McCallum holds higher level of familiarity than Hepner: Surrey poll

McCallum holds higher level of familiarity than Hepner: Surrey poll

SURREY — With less than four months to go before Surrey heads to the polls to elect a new mayor, a new Insights West poll suggests Doug McCallum holds a higher level of familiarity than current Coun. Linda Hepner.

Former mayor McCallum received an 83 per cent familiarity rate in the survey, while Hepner received 67 per cent.

Mario Canseco, vice president of public affairs at Insights West, said the results were “certainly eyecatching.”

“Here’s someone who’s been away from politics for some time and he’s still at 83 per cent,” he said of McCallum. “He’s certainly going to have an influence on the election.”

The survey found both mayoral contenders are recognized by most residents 55 and over – 96 per cent for McCallum and 81 per cent for Hepner. McCallum has a higher level of familiarity than Hepner among residents aged 18 to 34 (64 to 46 per cent) and those aged 35 to 54 (87 to 74 per cent).
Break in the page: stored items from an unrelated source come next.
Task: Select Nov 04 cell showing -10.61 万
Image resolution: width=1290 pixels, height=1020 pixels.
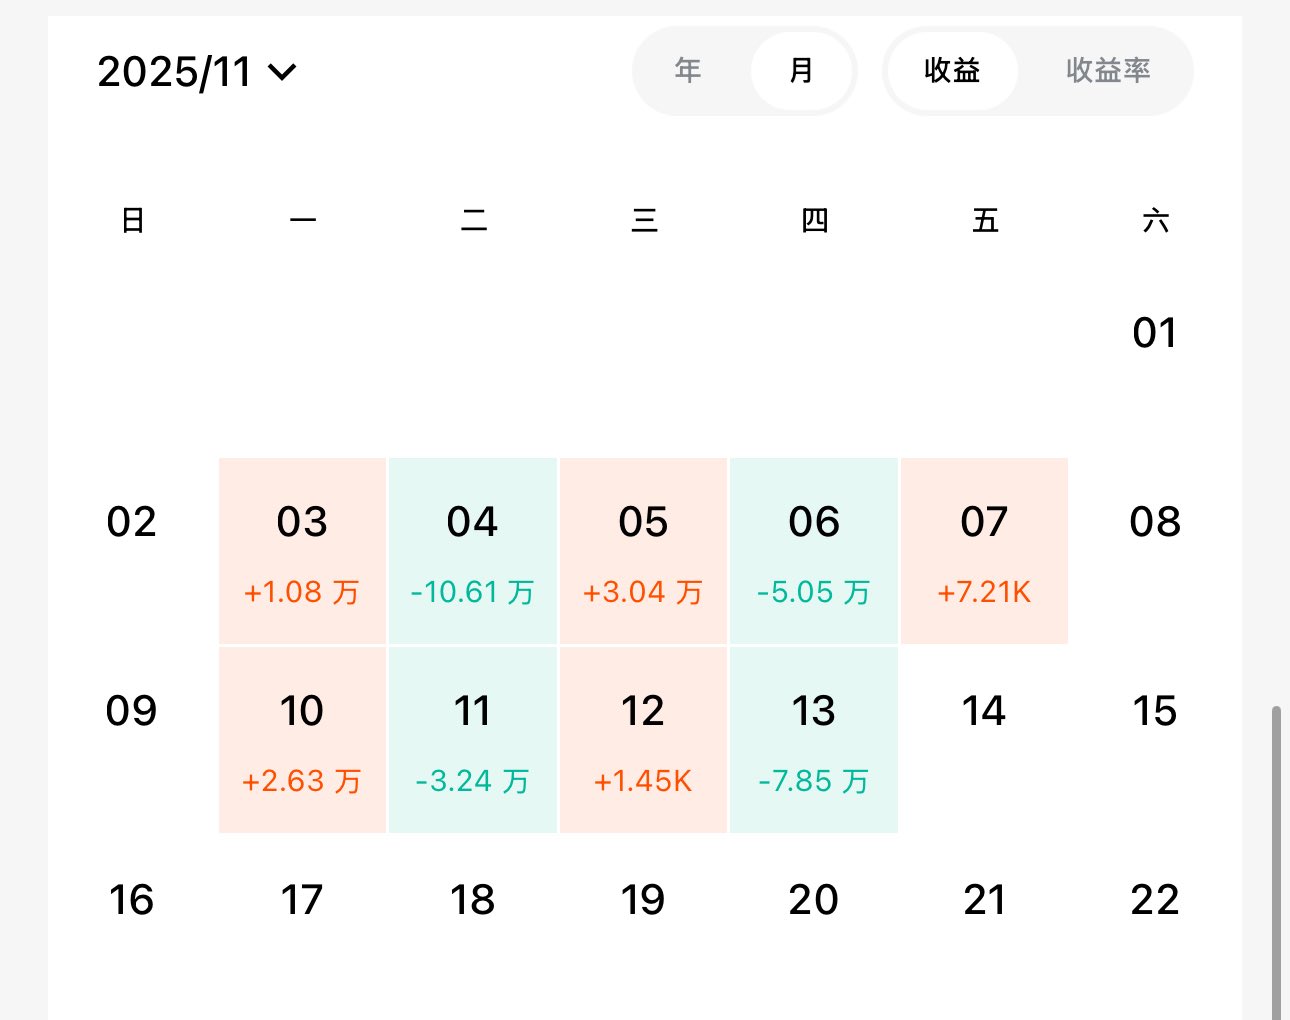Action: click(x=472, y=551)
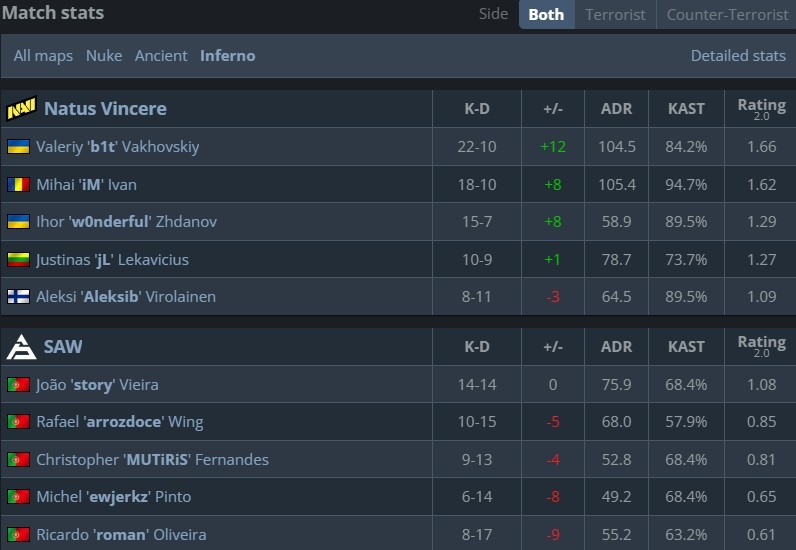The height and width of the screenshot is (550, 796).
Task: Select the Ancient map tab
Action: pyautogui.click(x=161, y=56)
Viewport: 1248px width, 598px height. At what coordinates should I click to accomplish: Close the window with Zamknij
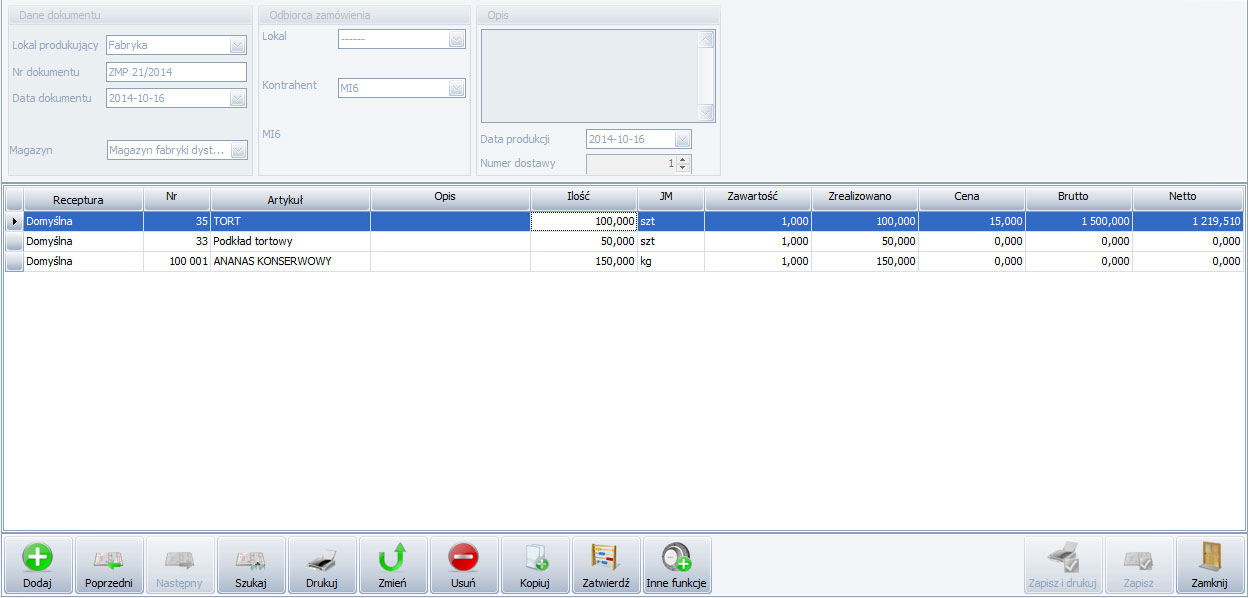[1210, 566]
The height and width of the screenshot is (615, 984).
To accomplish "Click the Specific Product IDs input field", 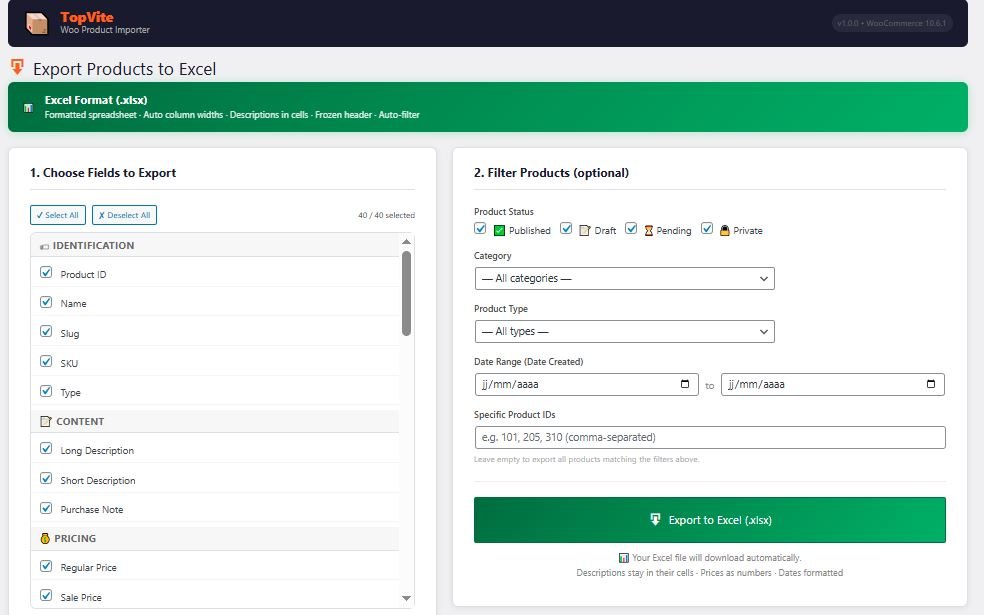I will pyautogui.click(x=709, y=437).
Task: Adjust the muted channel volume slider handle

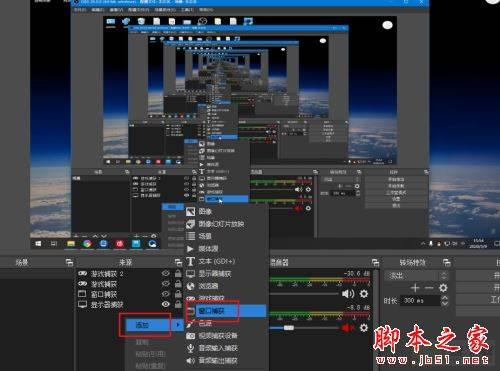Action: point(289,328)
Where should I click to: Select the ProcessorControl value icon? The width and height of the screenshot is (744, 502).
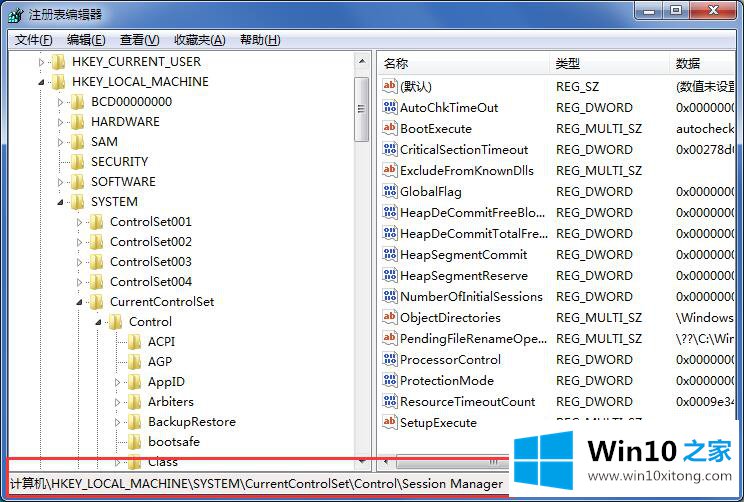[x=390, y=359]
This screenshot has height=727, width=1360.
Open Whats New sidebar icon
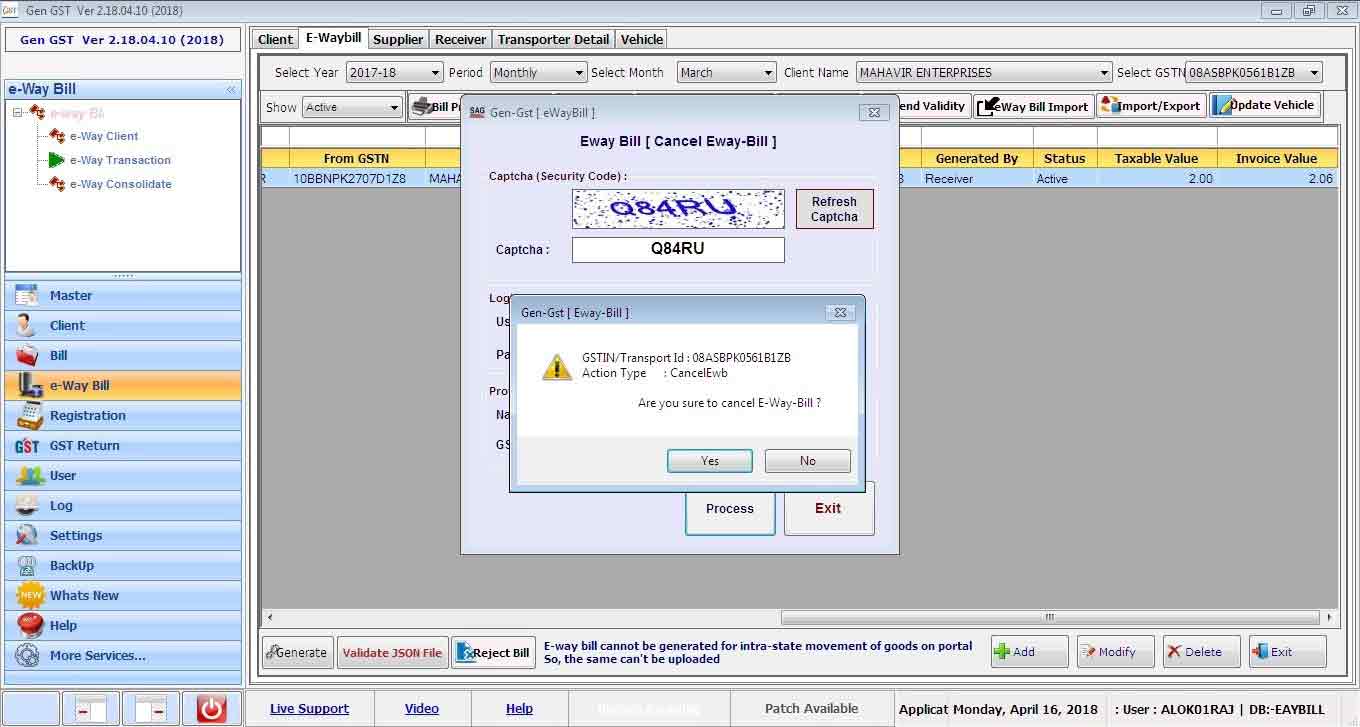30,596
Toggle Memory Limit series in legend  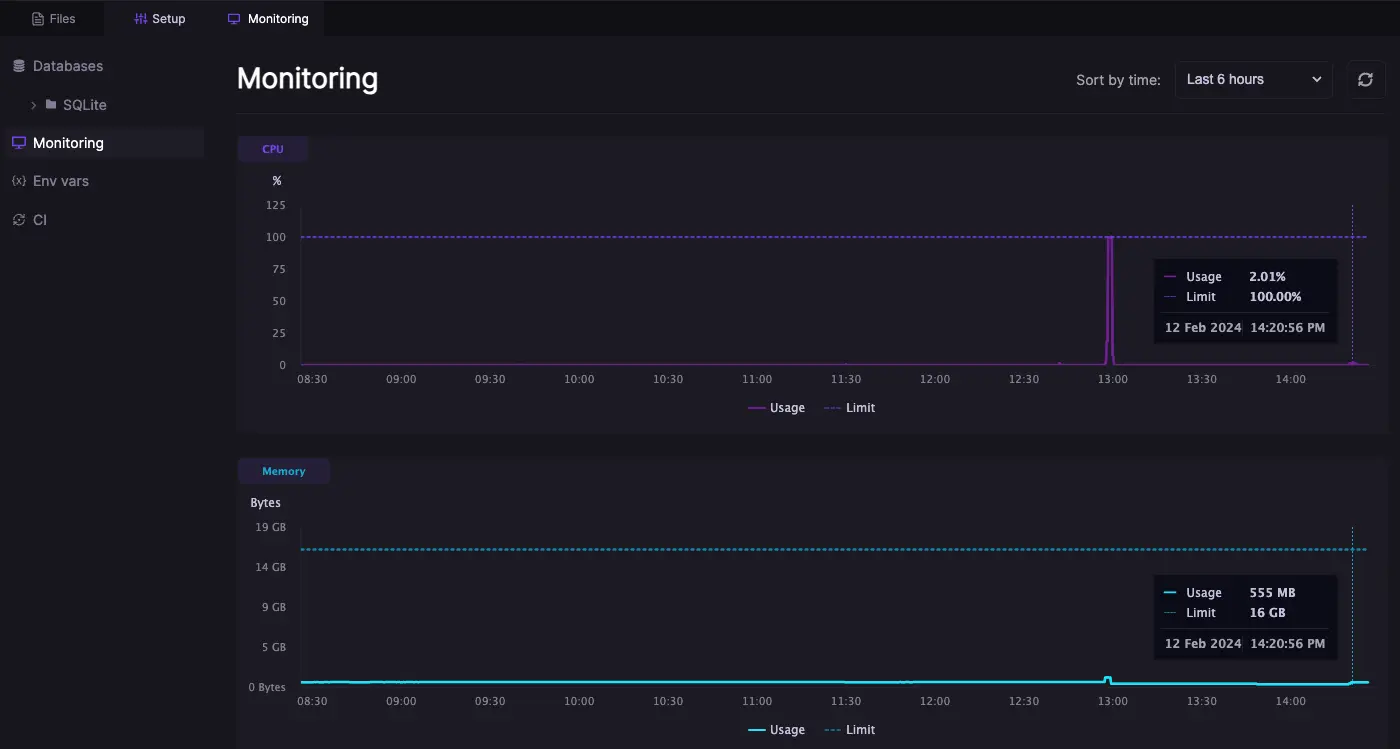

The online survey also showed Surrey residents are largely on board with Doug McCallum’s idea to bring a ward system to the city (53 per cent of residents called it a “very good” or “good” idea), but not with Hepner’s idea of constructing a ferris wheel near the Pattullo Bridge (72 per cent of those surveyed deemed the idea “bad” or “very bad”).

Canseco said it’s too early for to ask residents a “head-to-head voting intention question,” as more candidates are expected to launch their campaigns.

“We looked instead at how many residents who are familiar with either one of the two declared contenders already consider them as options worth of their vote in November,” he said.

The poll found that of those familiar with McCallum, 40 per cent said they are “very likely” or “moderately likely” to vote for him in the upcoming election.

When it comes to Hepner, 37 per cent of those familiar with her said they are “very likely” or “moderately likely” to support her come November.

Canseco said Coun. Barinder Rasode wasn’t included in the poll because she hasn’t officially declared her intentions to run for mayor.

“If Rasode announces soon, you’re going to have three very credible people,” he stated, adding that it could end up being a very close race.

And according to Canseco, “there’s a lot to be said about the (campaign) teams they’re assembling.”

Meanwhile, crime continues to be the number one concern of residents, at 45 per cent, followed by transportation at 21 per cent, poverty at 10 per cent and economic development at eight per cent.

In an Insights West poll, released March 7, it was found that 51 per cent of residents see crime as the number-one issue. This came on the heels of Surrey setting a new murder record in 2013. The city recorded 25 homicides last year, while the previous record of 21 was set in 2005.

Canseco said it was interesting to see that crime is still the top concern, noting it’s rare for a municipal issue to be at more than 40 per cent.

“There’s still a lot of people who are uneasy on this. I think whoever connects better on crime is going to be the winner.”

The survey also showed 64 per cent of residents would like to have councillors who can work together in a coalition, while 21 per cent favour independent councillors.

Just five per cent said they prefer councillors who represent a political party.

In an Insights West poll from April, two third or residents (68 per cent) said they are ready for either a significant or small change in their legislators. Only 20 per cent said they’d like to see no change at all.

Canseco said because Surrey First has a firm hold on the council table – 100 per cent before Rasode split earlier this year – people are considering at their choices.

“There’s going to be a lot of movement,” he noted.

Canseco referred to U.S. President Barack Obama’s campaign in 2008 in Indiana, where the campaign mobilized a lot of young voters in a traditionally Republican-voting riding.

The same could – and may – happen in Surrey’s current political environment, he said.

Results of the survey are based on an online study conducted from July 17 to 21 among 507 residents of Surrey, and have been statistically weighted according to Canadian census figures for age and gender. Insights West says the poll has a margin or error of plus or minus 4.4 percentage points, 19 times out of 20.